### TASK GOAL
The output should consist solely of the lines running from the one that contains "1332x750 pixels." through the end of the records below, copied exactly.

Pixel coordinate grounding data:
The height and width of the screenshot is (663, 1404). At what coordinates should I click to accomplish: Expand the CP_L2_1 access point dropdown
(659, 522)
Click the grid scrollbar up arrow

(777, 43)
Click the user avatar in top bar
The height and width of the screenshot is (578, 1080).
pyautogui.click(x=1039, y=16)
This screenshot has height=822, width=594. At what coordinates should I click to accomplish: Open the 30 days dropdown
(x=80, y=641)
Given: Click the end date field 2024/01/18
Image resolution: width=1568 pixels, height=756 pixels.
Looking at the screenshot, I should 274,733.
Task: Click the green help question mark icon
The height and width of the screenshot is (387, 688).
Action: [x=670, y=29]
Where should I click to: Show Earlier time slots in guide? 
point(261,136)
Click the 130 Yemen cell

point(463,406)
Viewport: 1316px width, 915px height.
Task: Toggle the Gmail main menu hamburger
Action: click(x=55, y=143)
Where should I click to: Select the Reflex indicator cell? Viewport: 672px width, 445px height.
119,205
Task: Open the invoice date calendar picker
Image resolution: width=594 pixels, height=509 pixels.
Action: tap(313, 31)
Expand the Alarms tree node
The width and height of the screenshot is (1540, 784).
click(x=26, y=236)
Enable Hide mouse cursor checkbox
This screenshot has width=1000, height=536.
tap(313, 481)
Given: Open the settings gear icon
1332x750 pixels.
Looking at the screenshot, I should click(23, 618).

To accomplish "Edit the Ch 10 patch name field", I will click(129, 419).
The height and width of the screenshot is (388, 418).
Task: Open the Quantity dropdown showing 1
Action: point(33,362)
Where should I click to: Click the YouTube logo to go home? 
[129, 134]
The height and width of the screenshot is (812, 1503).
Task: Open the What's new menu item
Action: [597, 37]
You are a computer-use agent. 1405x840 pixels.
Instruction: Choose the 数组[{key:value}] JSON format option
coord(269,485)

### WRITTEN RESPONSE
1332x750 pixels.
Looking at the screenshot, I should click(23, 618).

To accomplish "Edit the Ch 10 patch name field", I will click(129, 419).
The height and width of the screenshot is (388, 418).
Task: Open the Quantity dropdown showing 1
Action: point(33,362)
Where should I click to: Click the YouTube logo to go home? 
[129, 134]
The height and width of the screenshot is (812, 1503).
Task: Open the What's new menu item
Action: [597, 37]
You are a computer-use agent. 1405x840 pixels.
Instruction: Choose the 数组[{key:value}] JSON format option
coord(269,485)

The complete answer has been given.